Monday, December 26, 2011
January 4-10, 1940
In an address on "Psychology in connection with the War" at the Friends Meeting House, Dr. Brewer stated his opposition to the black-out declaring "the black-out is not worth it. As far as I am concerned it is no good." Claiming it had a severe effect upon people, Dr. Brewer told his audience the black-out was responsible for inducing mental depression.
Referring to the possibility of air raids, Dr. Brewer gave odds of 2,000 to one of being bombed and considered the risks quite negligible.
Meanwhile, in an effort to combat the "black-out blues" the Great Western Players staged a series of short plays at the Little Theatre, Bridge Street Institute, Swindon.
The new venture opened on Monday January 8 with two, one act plays - The Marrying Sort by Ronald Gow and The Friends of Valerie Lane by Dolland Parsons - produced by Mr Stanley Jarman.
A short 'broadcast' sketch called The Switch was performed by Mr Percy North, Miss Joan F. Thompson and James Ellison, while Mr Fred T. Murray acted as programme compère.
The work of several Swindon women received a special mention in the columns of the Advertiser in this week's newspaper.
Mrs A.L. Spackman received a thank you as one of the organisers of the annually held poor children's tea. The first poor children's tea was held 18 years earlier in the Ferndale Road Methodist School when Mrs Spackman entertained 50 children. Since then the event has grown bigger each year with the latest numbering 1,200.
A local family received welcome news this week in 1940. Petty Officer Cue 24, a crew member on HMS Exeter wrote to his mother, Mrs E.H. Lowe of 'Charlbury,' Stratton, that he was fit and well following the Battle of River Plate in December 1939 during which the German pocket battleship the Graf Spee was attacked. A former pupil at Clarence Street and Commonweal Schools, Petty Officer Cue had served on HMS Exeter for three years.
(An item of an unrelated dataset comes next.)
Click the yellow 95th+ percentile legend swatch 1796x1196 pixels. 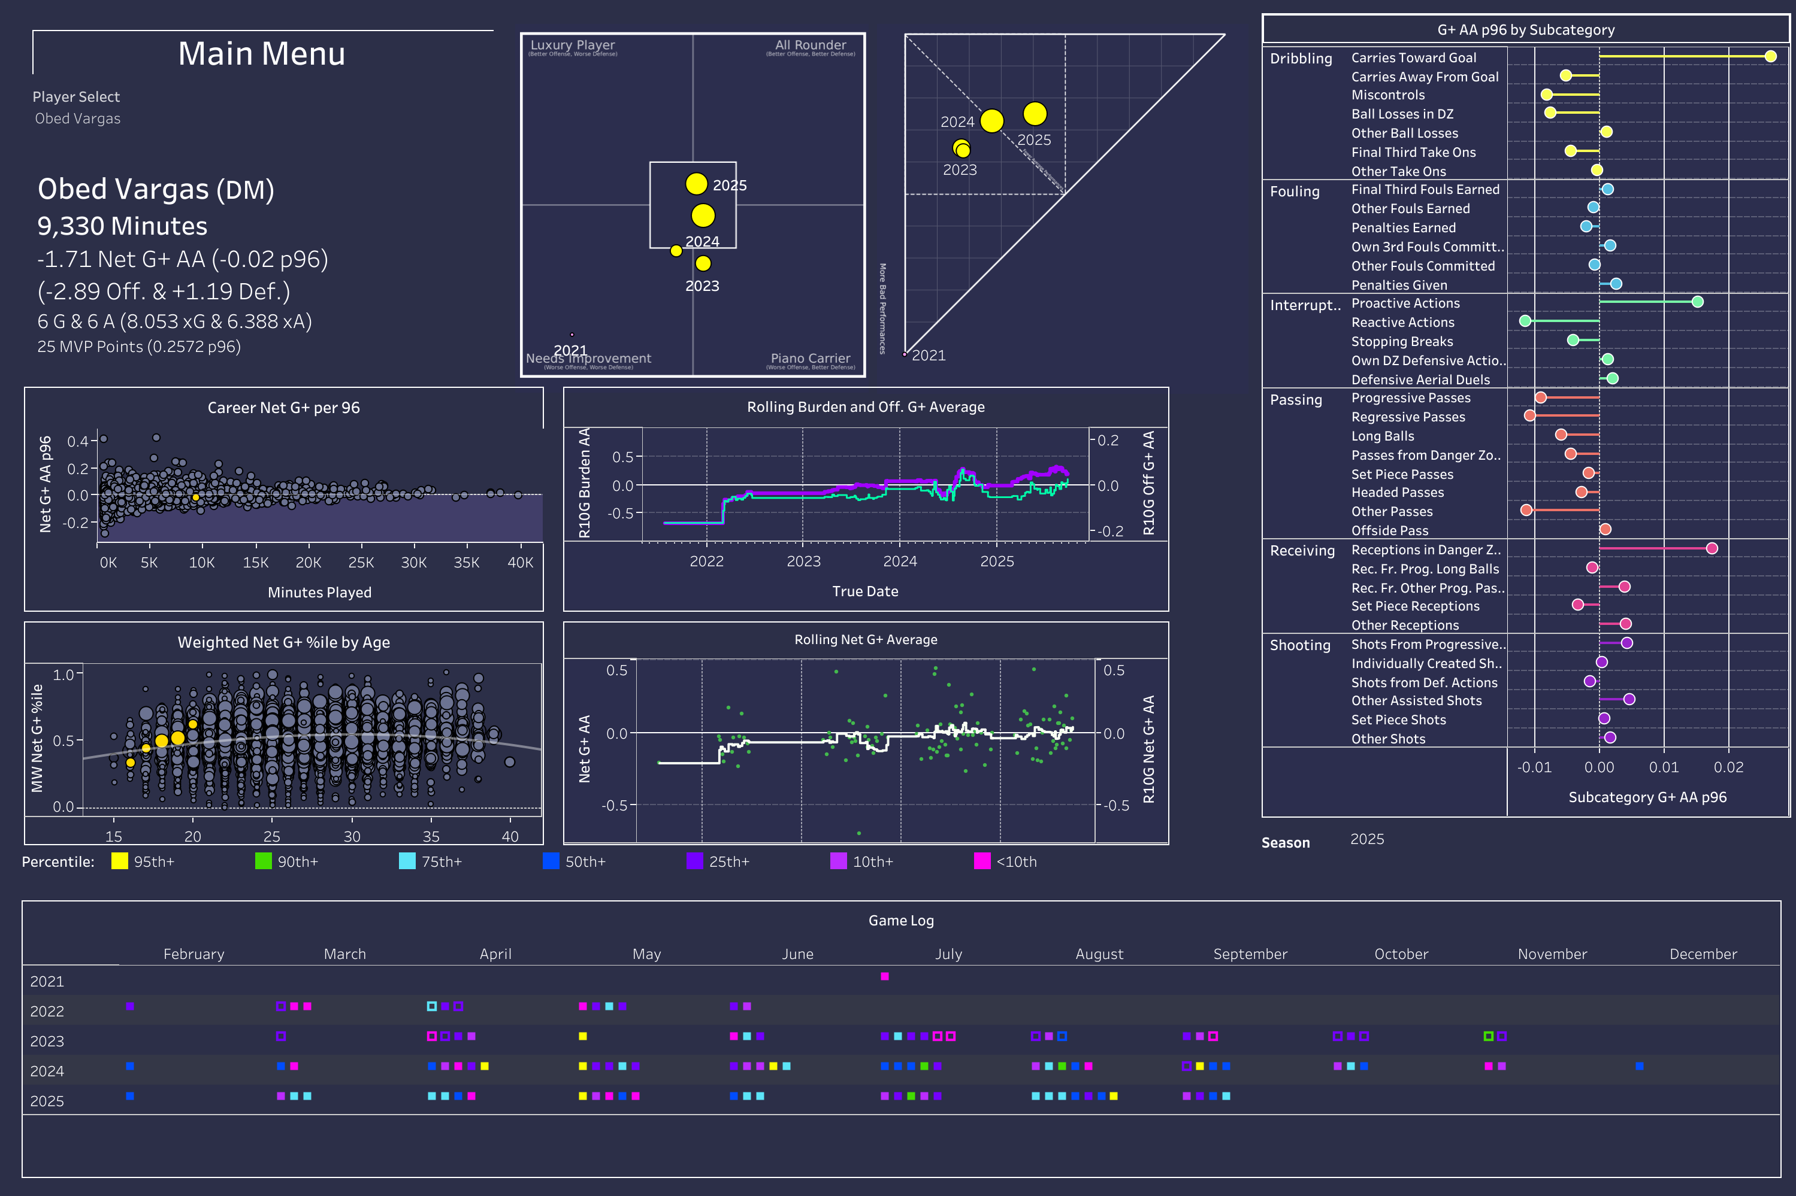119,861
In answer to customer complaints of delays on the rail network, the GWR announced that since the outbreak of war the company had run 2,500 special trains 'for the conveyance of the forces and their stores and equipment' which they admitted had caused disruption to passenger services. The war was also responsible for a record number of freight engine miles operated with merchandise receipts up 51% and coal receipts 41% above the previous year.